◆ Given passage:
How would we have recognized the bad terrorist's phone number without a regex? We could write a function that could recognize phone numbers. What would that function look like?

In [None]:
def match_phone_numbers(text):
    if len(text) != 13:
        return False
    if text[0] != '(' and text[4] != ')':
        return False
    if text[8] != '-':
        return False
    for i in range(1, 4):
        if not text[i].isdecimal():
            return False
    for i in range(5, 8):
        if not text[i].isdecimal():
            return False
    for i in range(9, len(text)):
        if not text[i].isdecimal():
            return False
    return True

terror_message = "Hello, I am a very bad terrorist. If you wanted to know, my phone number is (303)555-2345"

for word in terror_message.split():
    if match_phone_numbers(word):
        print('Phone number found!')
        print(word)

That function took up 16 lines and it can really only match phone numbers that are in the same format as our bad terrorist's number: (303)555-2345. What if there's a space between the area code and the main number? `.split()` will treat that as two separate words and we won't be able to match it. What if someone writes the area code separated from the rest of the number by a `-` instead of by parentheses `()`? The phone number is now going to be 12 characters long instead of 13 and our length check won't work anymore.

◆ Dataset content:
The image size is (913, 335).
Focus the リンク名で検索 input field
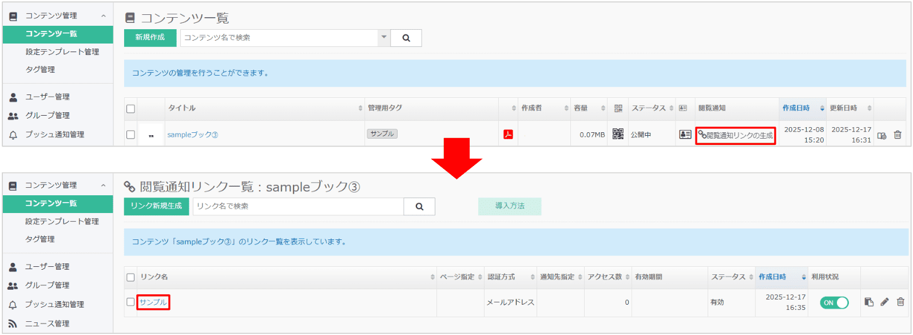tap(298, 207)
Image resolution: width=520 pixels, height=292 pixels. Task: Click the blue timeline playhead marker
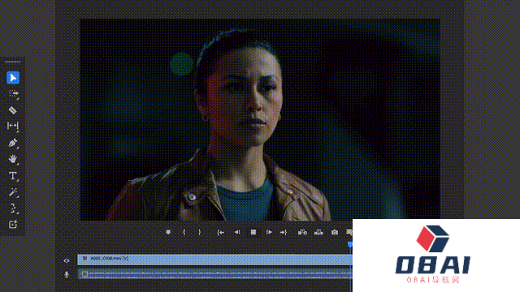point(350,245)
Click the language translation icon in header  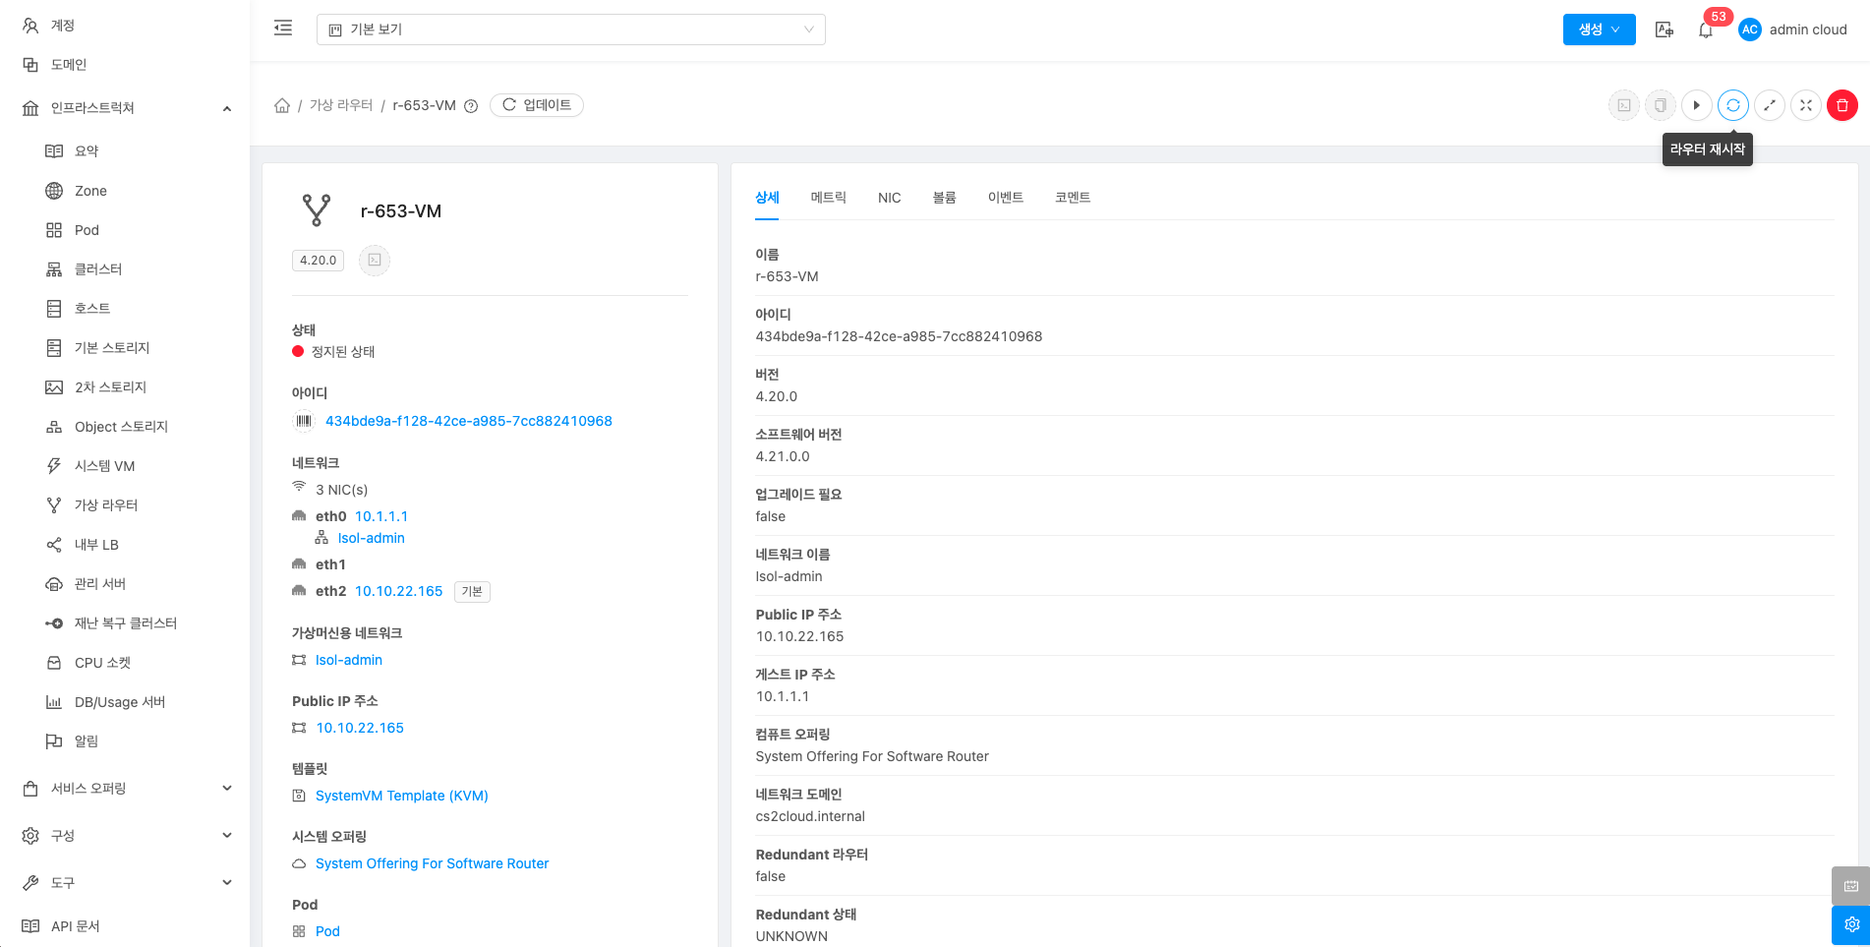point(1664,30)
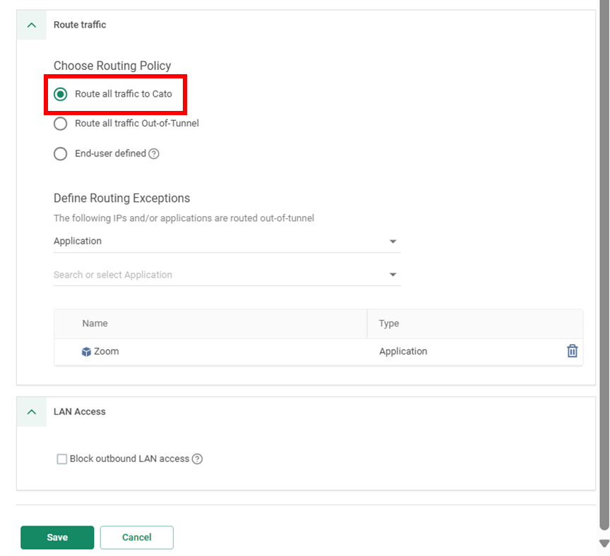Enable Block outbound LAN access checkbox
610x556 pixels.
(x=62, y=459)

◆ Written instruction:
Continue the passage on matching phone numbers without a regex, starting right after its last sentence.

◆ Exercise result:
There are other ways of breaking chunks of text up besides `.split()` that might help us, but regular expressions are ideal when you're looking for patterns instead of exact text because they provide the language for setting up our matches for us.

Here's an example of a regular expression that will match multiple phone number formats:

In [None]:
phone_re = re.compile(r'(\(?\d{3}\)?-?\s?)?(\d{3}-\d{4})')

In [None]:
phone_re.search("Hello, I am a very bad terrorist. If you wanted to know, my phone number is 303-555-2345")

In [None]:
phone_re.search("Hello, I am a very bad terrorist. If you wanted to know, my phone number is (303) 555-2345")

In [None]:
phone_re.search("Hello, I am a very bad terrorist. If you wanted to know, my phone number is 555-2345")

In [None]:
phone_re.search("Hello, I am a very bad terrorist. If you wanted to know, my phone number is (303)555-2345")

Let's look at our regular expression and break it down:

`r'(\(?\d{3}\)?-?\s?)?(\d{3}-\d{4})'`

Notice there is an `r` in front of our regular expression. It's very common to set up our regular expression patterns as raw strings since regular expression patterns usually have lots of escape characters in them. This can sometimes make things easier, especially if we need to match a literal backslash. It's probably a good idea to get in the habit of using raw strings for patterns even though it isn't always necessary.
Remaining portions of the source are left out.